Given records –

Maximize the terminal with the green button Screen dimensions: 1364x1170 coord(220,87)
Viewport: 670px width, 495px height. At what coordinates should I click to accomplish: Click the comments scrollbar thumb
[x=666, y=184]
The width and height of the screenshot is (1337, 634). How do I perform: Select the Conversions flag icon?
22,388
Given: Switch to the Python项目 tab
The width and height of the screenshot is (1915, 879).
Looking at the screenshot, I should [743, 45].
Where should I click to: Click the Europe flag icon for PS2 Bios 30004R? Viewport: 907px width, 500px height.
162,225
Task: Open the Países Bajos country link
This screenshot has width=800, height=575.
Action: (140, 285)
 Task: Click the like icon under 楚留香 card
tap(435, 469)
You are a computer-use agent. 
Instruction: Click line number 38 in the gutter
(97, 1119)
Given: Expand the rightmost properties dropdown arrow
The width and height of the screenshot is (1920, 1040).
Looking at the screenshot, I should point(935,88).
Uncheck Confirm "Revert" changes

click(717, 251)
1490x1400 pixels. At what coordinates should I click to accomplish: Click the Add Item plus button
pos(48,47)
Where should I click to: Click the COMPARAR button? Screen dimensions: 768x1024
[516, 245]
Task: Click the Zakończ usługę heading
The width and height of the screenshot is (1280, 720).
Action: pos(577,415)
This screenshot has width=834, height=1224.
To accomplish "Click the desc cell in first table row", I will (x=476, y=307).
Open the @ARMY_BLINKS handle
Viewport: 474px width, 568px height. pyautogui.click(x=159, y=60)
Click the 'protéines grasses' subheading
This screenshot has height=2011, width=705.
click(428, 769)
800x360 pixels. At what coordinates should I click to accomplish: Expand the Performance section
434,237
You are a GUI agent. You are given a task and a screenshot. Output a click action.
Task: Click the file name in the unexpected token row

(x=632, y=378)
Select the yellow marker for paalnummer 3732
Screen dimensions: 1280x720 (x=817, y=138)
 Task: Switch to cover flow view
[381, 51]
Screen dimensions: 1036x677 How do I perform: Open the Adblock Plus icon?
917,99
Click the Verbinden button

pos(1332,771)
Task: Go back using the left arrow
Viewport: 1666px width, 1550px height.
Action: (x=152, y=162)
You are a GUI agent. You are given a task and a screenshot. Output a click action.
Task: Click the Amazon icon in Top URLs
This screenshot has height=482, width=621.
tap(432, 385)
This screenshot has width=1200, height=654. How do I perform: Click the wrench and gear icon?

Brief – Each line above must be reproduced exactly.

Written response –
Maximize the terminal with the green button Screen dimensions: 1364x1170 coord(220,87)
Viewport: 670px width, 495px height. At what coordinates should I click to accomplish: Click the comments scrollbar thumb
[x=666, y=184]
The width and height of the screenshot is (1337, 634). How do I perform: Select the Conversions flag icon?
22,388
Given: Switch to the Python项目 tab
The width and height of the screenshot is (1915, 879).
Looking at the screenshot, I should [743, 45].
Where should I click to: Click the Europe flag icon for PS2 Bios 30004R? Viewport: 907px width, 500px height.
162,225
Task: Open the Países Bajos country link
This screenshot has width=800, height=575.
Action: (140, 285)
 Task: Click the like icon under 楚留香 card
tap(435, 469)
You are a computer-use agent. 
Instruction: Click line number 38 in the gutter
(97, 1119)
Given: Expand the rightmost properties dropdown arrow
The width and height of the screenshot is (1920, 1040).
Looking at the screenshot, I should point(935,88).
Uncheck Confirm "Revert" changes

click(717, 251)
1490x1400 pixels. At what coordinates should I click to accomplish: Click the Add Item plus button
pos(48,47)
Where should I click to: Click the COMPARAR button? Screen dimensions: 768x1024
[516, 245]
Task: Click the Zakończ usługę heading
The width and height of the screenshot is (1280, 720).
Action: pos(577,415)
This screenshot has width=834, height=1224.
To accomplish "Click the desc cell in first table row", I will (x=476, y=307).
Open the @ARMY_BLINKS handle
Viewport: 474px width, 568px height. pyautogui.click(x=159, y=60)
Click the 'protéines grasses' subheading
This screenshot has height=2011, width=705.
click(428, 769)
800x360 pixels. At what coordinates should I click to accomplish: Expand the Performance section
434,237
You are a GUI agent. You are given a task and a screenshot. Output a click action.
Task: Click the file name in the unexpected token row

(x=632, y=378)
Select the yellow marker for paalnummer 3732
Screen dimensions: 1280x720 (x=817, y=138)
 Task: Switch to cover flow view
[381, 51]
Screen dimensions: 1036x677 How do I perform: Open the Adblock Plus icon?
917,99
Click the Verbinden button

pos(1332,771)
Task: Go back using the left arrow
Viewport: 1666px width, 1550px height.
Action: (x=152, y=162)
You are a GUI agent. You are given a task and a screenshot. Output a click action.
Task: Click the Amazon icon in Top URLs
This screenshot has height=482, width=621.
tap(432, 385)
This screenshot has width=1200, height=654. How do I perform: Click the wrench and gear icon?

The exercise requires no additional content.